地域居住支援事業及び住宅確保の取り組みにおける今後の課題は、低所得や高齢者の増加に伴い、支援を必要とする人々が増え続けるという点にあります。

それに伴って、住まいの確保だけでなく、生活支援の質を高めることも求められます。
社会福祉法人や民間団体との連携をより一層強化し、支援の幅と質を広げることも大きな課題です。


今後は、法律や条例の改正を通じて、支援の枠組みがより柔軟に、かつ具体的に提供されるようになる可能性があります。

例えば、2024年3月27日には生活困窮者自立支援法などの改正案が国会で成立する見通しとなりました。

衆院厚生労働委員会は27日、子どもの貧困対策や、困窮世帯の住居確保の支援を強化する生活困窮者自立支援法などの改正案について、自民、公明、立憲民主各党などの賛成多数で可決した。
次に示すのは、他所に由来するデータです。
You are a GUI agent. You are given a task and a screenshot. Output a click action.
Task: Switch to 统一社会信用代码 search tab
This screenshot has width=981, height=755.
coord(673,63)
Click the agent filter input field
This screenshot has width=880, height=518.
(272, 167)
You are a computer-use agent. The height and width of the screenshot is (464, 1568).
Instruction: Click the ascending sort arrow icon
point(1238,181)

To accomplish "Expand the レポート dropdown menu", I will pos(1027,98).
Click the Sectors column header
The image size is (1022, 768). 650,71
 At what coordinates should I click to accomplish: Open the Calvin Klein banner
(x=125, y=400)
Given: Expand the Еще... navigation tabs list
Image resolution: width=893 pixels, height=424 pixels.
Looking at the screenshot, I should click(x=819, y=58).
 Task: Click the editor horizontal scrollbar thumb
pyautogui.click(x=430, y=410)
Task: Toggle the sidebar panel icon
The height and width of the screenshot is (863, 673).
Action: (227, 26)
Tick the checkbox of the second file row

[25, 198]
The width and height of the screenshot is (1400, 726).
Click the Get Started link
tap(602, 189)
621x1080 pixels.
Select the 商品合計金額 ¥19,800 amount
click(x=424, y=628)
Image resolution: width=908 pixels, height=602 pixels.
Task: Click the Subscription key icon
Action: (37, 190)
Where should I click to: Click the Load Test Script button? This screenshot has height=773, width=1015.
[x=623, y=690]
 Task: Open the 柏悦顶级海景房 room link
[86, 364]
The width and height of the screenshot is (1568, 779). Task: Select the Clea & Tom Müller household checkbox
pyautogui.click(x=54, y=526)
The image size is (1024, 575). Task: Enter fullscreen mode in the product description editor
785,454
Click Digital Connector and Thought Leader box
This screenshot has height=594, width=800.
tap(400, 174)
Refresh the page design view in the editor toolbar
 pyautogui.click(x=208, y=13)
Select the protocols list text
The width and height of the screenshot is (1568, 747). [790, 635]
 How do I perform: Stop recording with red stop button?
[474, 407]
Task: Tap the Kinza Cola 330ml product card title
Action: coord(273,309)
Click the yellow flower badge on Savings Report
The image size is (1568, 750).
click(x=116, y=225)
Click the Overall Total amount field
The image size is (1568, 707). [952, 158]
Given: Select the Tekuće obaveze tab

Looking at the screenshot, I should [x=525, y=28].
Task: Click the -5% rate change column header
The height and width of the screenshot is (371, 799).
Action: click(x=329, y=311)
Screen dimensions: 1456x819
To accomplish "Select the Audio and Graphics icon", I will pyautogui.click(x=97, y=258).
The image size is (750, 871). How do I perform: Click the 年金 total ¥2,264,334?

子どもが高校を卒業し就職するため生活保護世帯から自立する際、最大30万円の準備金を支給するのが柱。29日にも衆院を通過し、今国会で成立する見通しとなった。

準備金は、2024年1月1日以降に自立した人が対象で新生活に必要な費用に充てる。転居が必要な人には30万円、同じ住居に住み続ける場合は10万円が支払われる。

住居支援では、「住居確保給付金」をより家賃が安い物件への転居費用としても使えるようにする。

引用元:東京新聞

これらの取り組みが実を結ぶためには、政府、自治体、民間団体、そして地域社会が一体となって協力し、継続的な検証と改善が求められることに変わりありません。

今後も、住宅に困窮する人々の支援を通じて、誰もが安心して暮らせる社会の実現に向けた取り組みが期待されています。

茨城の生活困窮者自立支援 リーブバンク

リーブバンクは最低限生活に必要な衣類、住まい、外部との連携や公的機関による支援を受けるためのつなぎ役を担います。
必要なヒト・モノ・コトがあれば、人生のバックヤード(リーブバンク)にご相談下さい。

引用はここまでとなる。